Inner membrane permeabilization occurs after photodamage. Hepatocytes from a wild-type mouse were loaded with TMRM and exposed to 488-nm laser light at relative powers of 1×, 2×, 4×, 8×, and 16×, as described in Figure 1. Images were collected before (baseline) and after photoirradiation. After exposure, hepatocytes were loaded with 1 μM calcein acetoxymethyl ester for 10 min, and images of red TMRM and green calcein fluorescence were collected. The circles indicate areas of photoirradiation. (To see this illustration in color the reader is referred to the web version of this article at www.liebertonline.com/ars).

FIG. 6.

Mitophagosomes formed after photodamage acidify.

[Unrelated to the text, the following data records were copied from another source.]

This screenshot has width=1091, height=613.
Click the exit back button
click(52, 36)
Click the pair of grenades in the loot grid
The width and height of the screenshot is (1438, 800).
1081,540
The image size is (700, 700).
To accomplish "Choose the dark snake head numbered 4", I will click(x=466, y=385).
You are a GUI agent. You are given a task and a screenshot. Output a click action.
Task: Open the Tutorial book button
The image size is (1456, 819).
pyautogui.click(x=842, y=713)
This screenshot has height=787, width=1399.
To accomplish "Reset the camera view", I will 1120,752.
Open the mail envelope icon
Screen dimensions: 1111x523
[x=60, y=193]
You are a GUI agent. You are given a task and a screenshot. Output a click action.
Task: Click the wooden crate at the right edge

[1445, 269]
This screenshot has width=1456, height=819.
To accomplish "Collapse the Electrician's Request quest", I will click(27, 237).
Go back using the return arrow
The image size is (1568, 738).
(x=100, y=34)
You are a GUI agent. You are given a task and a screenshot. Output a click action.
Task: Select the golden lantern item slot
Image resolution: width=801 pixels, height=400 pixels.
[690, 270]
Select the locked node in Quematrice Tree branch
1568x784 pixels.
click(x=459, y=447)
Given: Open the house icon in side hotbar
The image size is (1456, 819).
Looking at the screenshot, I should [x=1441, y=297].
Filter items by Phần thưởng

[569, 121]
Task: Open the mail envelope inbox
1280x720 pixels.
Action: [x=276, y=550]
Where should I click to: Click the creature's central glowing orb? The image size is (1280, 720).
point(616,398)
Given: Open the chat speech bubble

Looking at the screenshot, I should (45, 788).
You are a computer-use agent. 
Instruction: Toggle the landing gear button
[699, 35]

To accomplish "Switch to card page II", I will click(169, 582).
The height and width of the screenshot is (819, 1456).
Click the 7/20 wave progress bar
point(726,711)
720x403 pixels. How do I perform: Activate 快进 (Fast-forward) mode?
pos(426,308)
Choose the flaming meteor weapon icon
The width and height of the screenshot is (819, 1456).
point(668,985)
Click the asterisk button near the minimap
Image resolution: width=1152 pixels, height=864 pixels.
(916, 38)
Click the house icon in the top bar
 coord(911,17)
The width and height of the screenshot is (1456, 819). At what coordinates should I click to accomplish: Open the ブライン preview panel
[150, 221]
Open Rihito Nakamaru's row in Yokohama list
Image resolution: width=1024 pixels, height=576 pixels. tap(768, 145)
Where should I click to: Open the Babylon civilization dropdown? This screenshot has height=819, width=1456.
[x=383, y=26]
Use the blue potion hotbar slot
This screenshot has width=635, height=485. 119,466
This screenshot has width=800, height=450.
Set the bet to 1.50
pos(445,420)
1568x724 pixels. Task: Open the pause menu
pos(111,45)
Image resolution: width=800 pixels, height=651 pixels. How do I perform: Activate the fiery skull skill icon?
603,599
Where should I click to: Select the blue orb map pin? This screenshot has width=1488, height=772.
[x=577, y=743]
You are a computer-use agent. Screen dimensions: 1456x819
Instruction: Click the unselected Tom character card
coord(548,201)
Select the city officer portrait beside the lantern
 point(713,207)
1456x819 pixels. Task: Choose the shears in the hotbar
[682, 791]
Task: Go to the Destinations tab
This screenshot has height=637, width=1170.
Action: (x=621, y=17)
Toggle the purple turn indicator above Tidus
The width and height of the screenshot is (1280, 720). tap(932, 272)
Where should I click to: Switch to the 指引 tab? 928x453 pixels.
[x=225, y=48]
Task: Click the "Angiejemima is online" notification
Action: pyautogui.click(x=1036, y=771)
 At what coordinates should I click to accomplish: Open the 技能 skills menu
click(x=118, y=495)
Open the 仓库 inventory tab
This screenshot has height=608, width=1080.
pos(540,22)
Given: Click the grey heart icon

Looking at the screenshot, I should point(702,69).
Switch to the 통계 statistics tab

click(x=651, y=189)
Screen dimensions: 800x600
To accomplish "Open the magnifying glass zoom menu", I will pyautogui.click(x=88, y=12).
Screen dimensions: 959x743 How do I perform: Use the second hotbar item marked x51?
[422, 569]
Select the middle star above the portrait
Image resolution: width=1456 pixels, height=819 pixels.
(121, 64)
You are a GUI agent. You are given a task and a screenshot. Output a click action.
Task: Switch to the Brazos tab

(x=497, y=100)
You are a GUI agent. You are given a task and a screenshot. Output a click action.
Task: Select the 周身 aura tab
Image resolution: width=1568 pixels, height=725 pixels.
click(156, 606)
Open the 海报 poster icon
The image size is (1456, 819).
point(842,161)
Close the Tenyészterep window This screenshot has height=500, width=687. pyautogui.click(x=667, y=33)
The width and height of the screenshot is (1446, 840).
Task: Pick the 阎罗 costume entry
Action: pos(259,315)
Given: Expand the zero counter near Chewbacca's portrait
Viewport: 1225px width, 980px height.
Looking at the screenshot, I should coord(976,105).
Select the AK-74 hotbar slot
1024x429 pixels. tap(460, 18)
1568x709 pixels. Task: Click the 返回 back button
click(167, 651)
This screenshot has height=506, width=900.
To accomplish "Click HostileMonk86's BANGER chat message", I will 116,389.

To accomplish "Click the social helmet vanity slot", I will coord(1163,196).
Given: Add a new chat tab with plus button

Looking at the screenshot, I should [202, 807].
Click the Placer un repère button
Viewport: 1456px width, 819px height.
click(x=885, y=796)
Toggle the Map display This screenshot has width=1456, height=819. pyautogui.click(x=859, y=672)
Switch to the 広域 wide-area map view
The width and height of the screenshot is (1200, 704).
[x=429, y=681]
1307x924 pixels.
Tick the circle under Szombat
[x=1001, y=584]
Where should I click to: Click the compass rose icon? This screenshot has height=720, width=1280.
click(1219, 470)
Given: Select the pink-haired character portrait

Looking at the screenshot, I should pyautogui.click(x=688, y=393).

GFP-LC3 hepatocytes were loaded with 300 nM MFFR and 500 nM LTR for 30 min. Circles show the area of photoirradiation with 488-nm light at a relative intensity of 16 ×. After photoirradiation, mitochondria lost MFFR fluorescence (pseudocolored blue) and took up red LTR fluorescence, which signified acidication. Arrow indicates localization of green GFP-LC3 to damaged mitochondria. Double arrow indicates GFP-LC3 rings (autophagosomes) around LTR-labeled photodamaged mitochondria. LTR, Lysotracker Red. (To see this illustration in color the reader is referred to the web version of this article at www.liebertonline.com/ars).

FIG. 7.

3-Methyladenine and wortmanin do not prevent mitophagy after photodamage. GFP-LC3 transgenic hepatocytes were loaded with TMRM. In (A), hepatocytes were incubated 120 min in WM (left panel), KRH/G (middle panel) or KRH/G plus 10 mM 3MA (right panel). In (B) and (C), hepatocytes were pretreated with 10 mM 3MA (B) or 100 nM wortmannin (C) for 30 min. Photoirradiation with a 488-nm laser at a relative intensity of 16×(circles) was then performed. Images were collected every minute. WM, Waymouth's medium/10% fetal bovine serum/insulin/dexamethasone; KRH/G, Krebs-Ringer-HEPES plus glucagons; 3MA, 3-methyladenine. (To see this illustration in color the reader is referred to the web version of this article at www.liebertonline.com/ars).